In light of the greater recognition of racial harassment on campus due to recent events, students are questioning whether the University’s goal of diversity has been effective in fostering a campus climate of tolerance.

University President Mary Sue Coleman said that regardless of Sept. 15’s alleged felony of ethnic intimidation, the incident has provided an opportunity for the entire campus community to reflect upon and address the issues surrounding racial harassment at the University.

“My feeling is the University is working hard,” Coleman said. “But one of the things we sometimes forget is that every year we have thousands of new students who come to us who may not understand what we expect.”

Coleman speculated that acts of disrespect and discrimination toward Asian students might occur because most students who come to the University have had little interaction with people of other cultures. According to data that the University has, many students come from segregated communities.

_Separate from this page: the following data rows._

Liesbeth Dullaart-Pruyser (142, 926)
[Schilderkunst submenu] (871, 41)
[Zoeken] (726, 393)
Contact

Coleman cited other possible factors including peer pressure and lack of knowledge of other cultures.

“It is possible that some people don’t realize they are being offensive when they say something,” she said.

Coleman added that while she feels there are structures in place to enable students to experience other cultures and races – such as the race and ethnicity class requirement -the University cannot force people to interact with people from different backgrounds.

“(With this incident), we are reminded that many community members experience bias and don’t report it, so there isn’t full comprehension of what is going on,” said University spokeswoman Julie Peterson.

Peterson said the University wants to establish clear guidelines to ensure that students know how to report incidents of ethnic intimidation and discrimination. Other plans include a campaign addressing hate-related incidents, Peterson said.

“There are a lot of good efforts in place to address race relations and bias issues in general,” Peterson said, “but we can always do more.”

University faculty are also joining in the effort to improve the climate of the campus for students, faculty and staff susceptible to racial harassment.

American Culture Prof. Amy Stillman – who contributed to a letter in which faculty members demanded the University uphold its commitment to diversity by taking immediate action – is working to organize a collective response to the issue of hate crimes.

Stillman outlined several steps that students and faculty should take to combat the occurrence of hate crimes and create a more respectable climate. These recommendations include encouraging students to report racial harassment to the Department of Public Safety and the Office of Student Conflict and Resolution. A public rally on campus involving multiple student groups is also in works.

“We need to talk to our colleagues and draw them into the coalition with us,” Stillman said. “This issue of ‘climate’ is something that affects all of us, and (the faculty) have the opportunity to be the leaders.”

“At a large institution like the University of Michigan, some Asian students feel they have to put up with minor indignities in order to ‘fit in,” said Scott Kurashige, assistant professor in the Asian and Pacific Islander American Studies department.

Kurashige added that while the University has great potential for cultural programming, it needs to take proactive steps to make comprehensive changes to eliminate racism. His department is holding a teach-in today at 7 p.m. in South Quad’s Yuri Kochiyama lounge.